[TASK REQUIREMENTS]
In the speech below, reproduce word for word the passage that begins at the words "Mr. Rector, my" and stops after the words "as good friends.".

[ARTICLE]
__________________________________________________
Inauguration speech as Doctor Honoris Causa of Professor Antti Räisänen

Antti Räisänen: Wireless world

Mr. Rector, my dear Colleagues and Friends, Ladies and Gentlemen,
I am deeply grateful for the honor you have bestowed upon me. I would like to express my deepest gratitude to you, Mr. Rector, and to all other academic authorities responsible for the decisions made towards this award. Of course, I would also like to convey my sincere thanks to my colleagues, professors and researchers at Universidad Carlos III de Madrid. Especially I would like to mention Profs Magdalena Salazar Palma, Daniel Segovia Vargas, and Luis Enrique Garcia Muñoz, and Dr Alejandro Rivera Lavado at the Department of Signal Theory and Communications, and Prof. Guillermo Carpintero del Barrio at the Department of Electronics Technology. Besides as good colleagues, I would call them also as good friends.
The academic activities with my colleagues and friends here at Universidad Carlos III de Madrid mean mainly our joint research efforts into better understanding and the mastery of short radio waves: microwaves, millimeter waves, and terahertz waves. For this reason, I have titled my speech as “Wireless world”, and now I would like to give you a brief history overview and then share my own experiences and thoughts on this topic with you.

The Scottish physicist James Clerk Maxwell predicted the existence of electro-magnetic waves for more than 150 years ago. He formulated a set of equations, which he published for the first time in 1864. The German physicist Heinrich Hertz was the first to prove experimentally the existence of radio waves, thus verifying Maxwell’s equations. He published the first results in 1888. The first one to use radio waves for communication was the Italian inventor Guglielmo Marconi. He made experiments in 1895 and submitted his patent application “Improvements in transmitting electrical impulses and signals and in apparatus therefor” in England in 1896. In 1901, Marconi using his wireless telegraph succeeded in sending a short radio signal across the Atlantic. First broadcasting radio stations started their operation in 1919. Regular TV transmissions started in Germany and in the U.S. in 1935. Communication was not the only application of radio waves. Karl Jansky while studying radio noise at Bell Laboratories in 1932 detected a weak signal, a steady hiss from our own galaxy, the Milky Way. This was the beginning of radio astronomy. Both radar and radio navigation were invented already soon after Marconi’s demonstrations, but became important applications later, during World War II. The invention of microwave tubes, klystron and magnetron, was essential for the development of microwave radar in 1940’s. The invention of the transistor started the semiconductor era in radio electronics at the end of 1940’s. In 1960’s, the earth orbiting satellites found applications both in communications and radio navigation, and soon after that also in microwave remote sensing.
__________________________________________________
[STORED ROWS]
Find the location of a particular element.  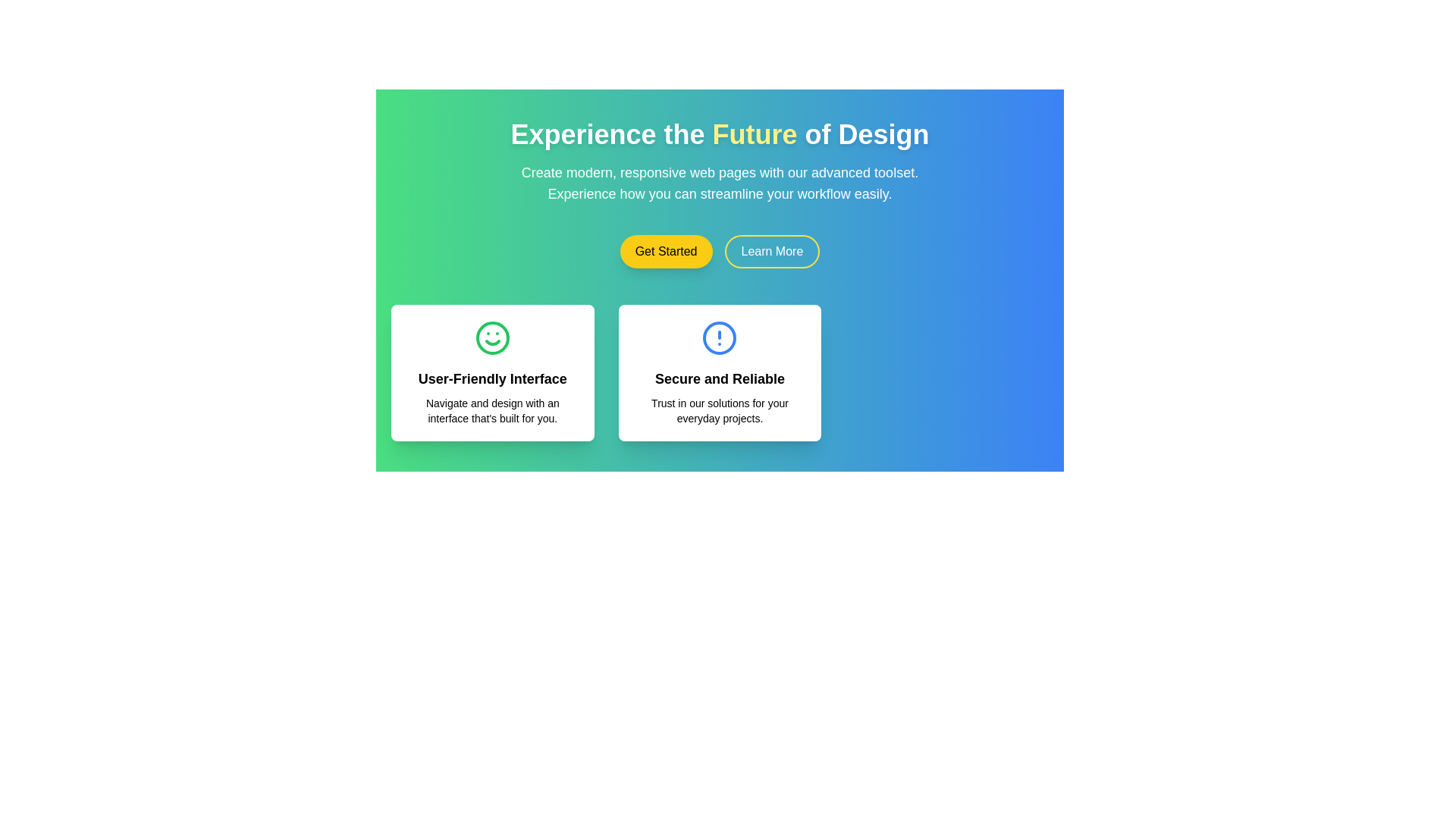

any links or buttons present within the 'Secure and Reliable' Information card, which features a blue exclamation mark icon and is positioned to the right of the 'User-Friendly Interface' card is located at coordinates (719, 373).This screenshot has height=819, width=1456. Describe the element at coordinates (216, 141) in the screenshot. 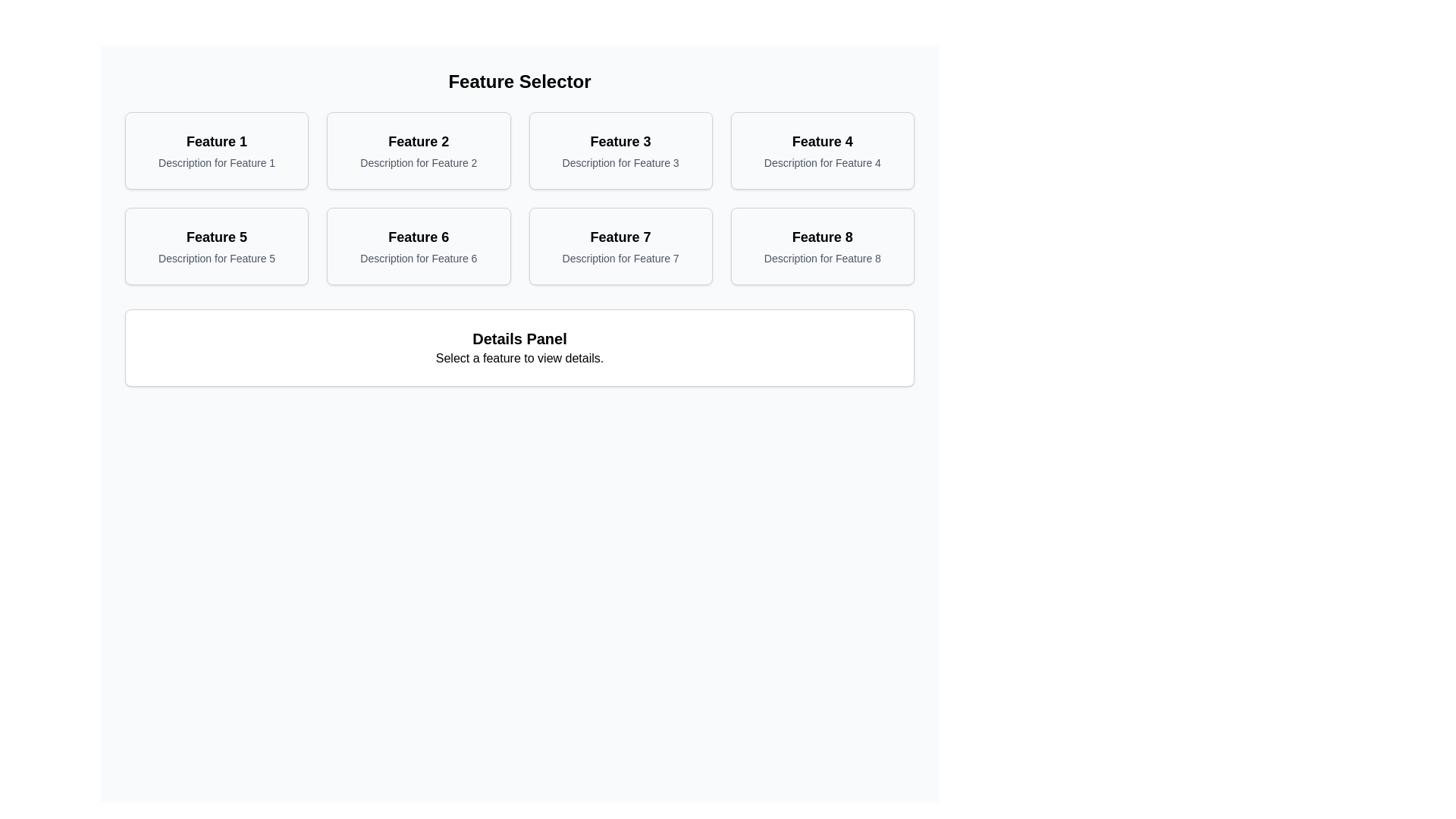

I see `the text label displaying 'Feature 1', which is a bold header in the top-left portion of the interface, located in the first rectangular card of a grid` at that location.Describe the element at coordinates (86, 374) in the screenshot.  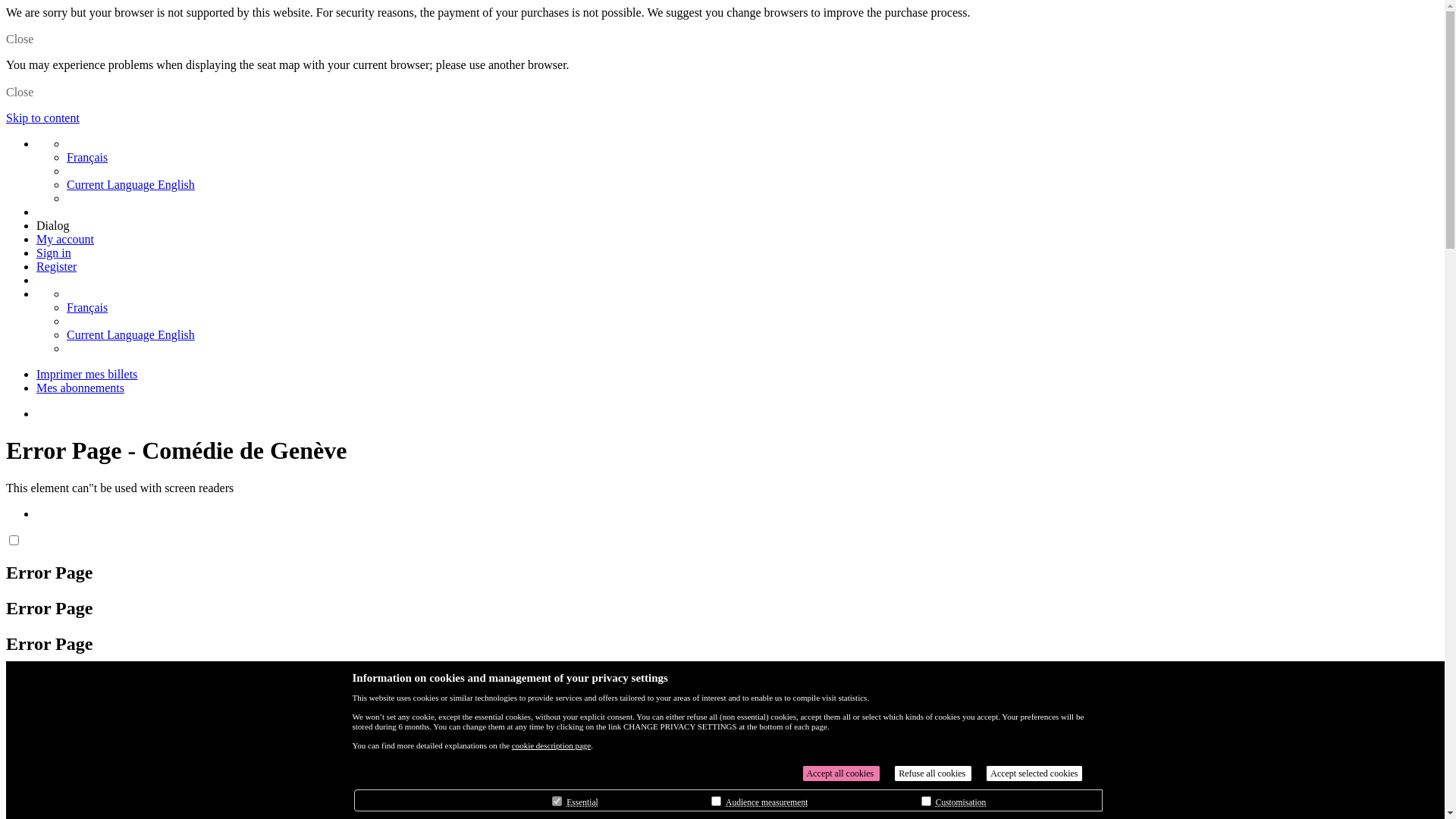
__________________________________________________
[EXPECTED ANSWER]
Mr. Rector, my dear Colleagues and Friends, Ladies and Gentlemen,
I am deeply grateful for the honor you have bestowed upon me. I would like to express my deepest gratitude to you, Mr. Rector, and to all other academic authorities responsible for the decisions made towards this award. Of course, I would also like to convey my sincere thanks to my colleagues, professors and researchers at Universidad Carlos III de Madrid. Especially I would like to mention Profs Magdalena Salazar Palma, Daniel Segovia Vargas, and Luis Enrique Garcia Muñoz, and Dr Alejandro Rivera Lavado at the Department of Signal Theory and Communications, and Prof. Guillermo Carpintero del Barrio at the Department of Electronics Technology. Besides as good colleagues, I would call them also as good friends.